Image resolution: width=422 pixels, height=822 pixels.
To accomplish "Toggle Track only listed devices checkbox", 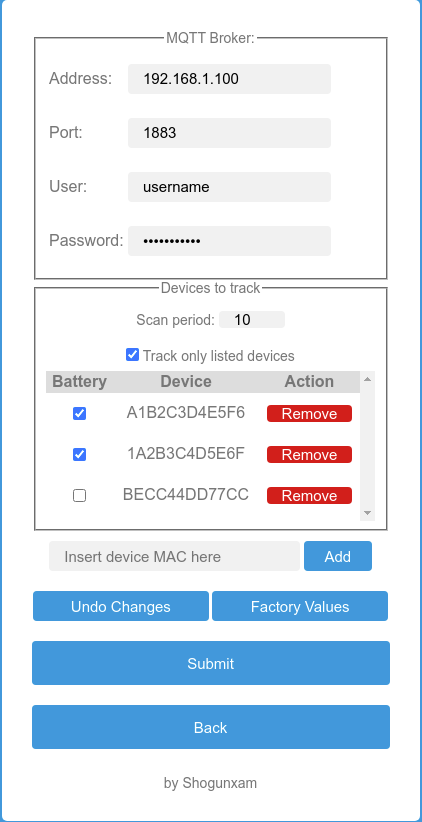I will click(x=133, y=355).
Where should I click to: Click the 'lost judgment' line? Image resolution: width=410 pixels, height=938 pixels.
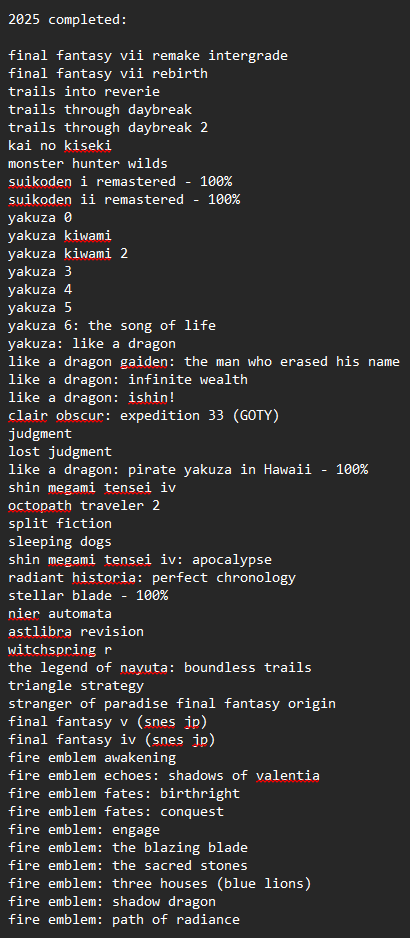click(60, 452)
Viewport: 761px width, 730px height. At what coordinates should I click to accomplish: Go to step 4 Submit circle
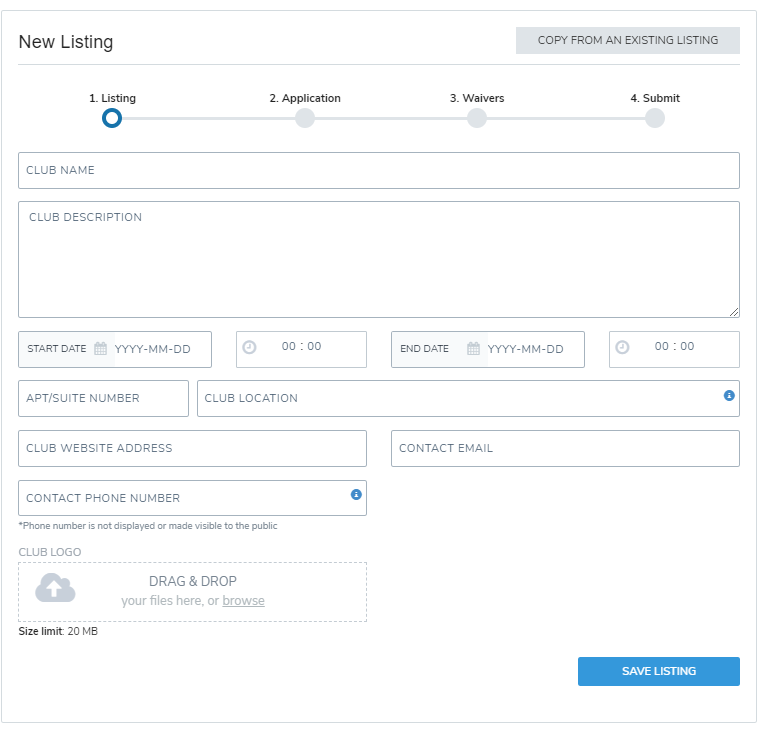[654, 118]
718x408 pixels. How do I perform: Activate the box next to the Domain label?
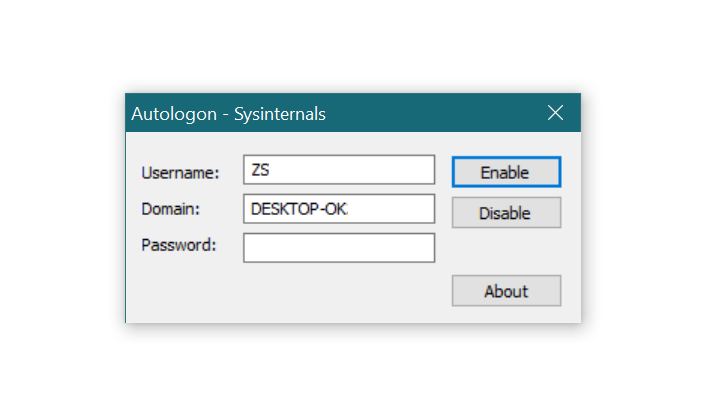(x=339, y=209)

-*-

Retype only the lines from the line with "Viewport: 761px width, 730px" through the last line of the data. Keep both ends and skip the pictures.

Viewport: 761px width, 730px height. At what coordinates should I click to accomplish: Go to step 4 Submit circle
[654, 118]
718x408 pixels. How do I perform: Activate the box next to the Domain label?
(x=339, y=209)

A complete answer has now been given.